*This piece is entirely satirical. Read the rest of our April Fool’s edition, the Trinibonian, here.
As managing editor, I take full responsibility for everything that happened with my staff at the Trinibonian, except for the parts that were unavoidable, misinterpreted, and necessary. I’d like to take this time to address accusations that working for the Trinitonian is “psychologically destabilizing.” I believe these claims require important context.
I have not physically restrained anyone on staff from quitting. This is, in my view, a meaningful distinction. I have done everything in my power to foster a beautiful and loving community, including occasionally reminding staff that if they leave me, I will personally hack into their transcripts and ensure they never graduate.
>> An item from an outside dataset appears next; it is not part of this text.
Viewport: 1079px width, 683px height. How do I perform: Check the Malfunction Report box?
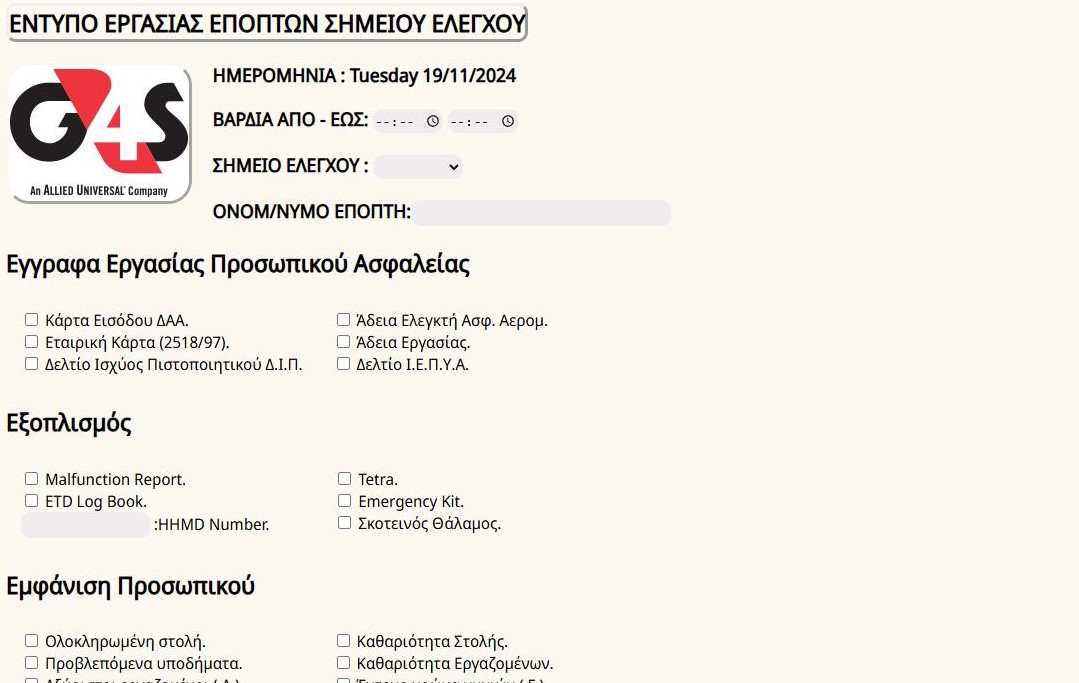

But, like, in a supportive way. Out of love.
I think my staff are incredible. Sometimes they’re a bit whiny, saying things like “please let me go to sleep” or “I have a midterm,” but for the most part, they’re great. Editor-in-Chief Ham Gristle and I have been loving, supportive and generous to every member of this family who performs adequately.
Journalism is not, and never will be, a low-stakes environment. After all, we are award-winning, and our student government has recognized that by giving us nearly a quarter of the funding we requested, which we have interpreted as a strong endorsement of our current methods.
I get it, this job is hard. Deadlines exist. Articles need editing. Ham and I are aware of the fact that sometimes those edits are extensive, and sometimes they occur at times that may be described as “inconvenient” or “legally concerning.” But these are not arbitrary conditions. They are educational.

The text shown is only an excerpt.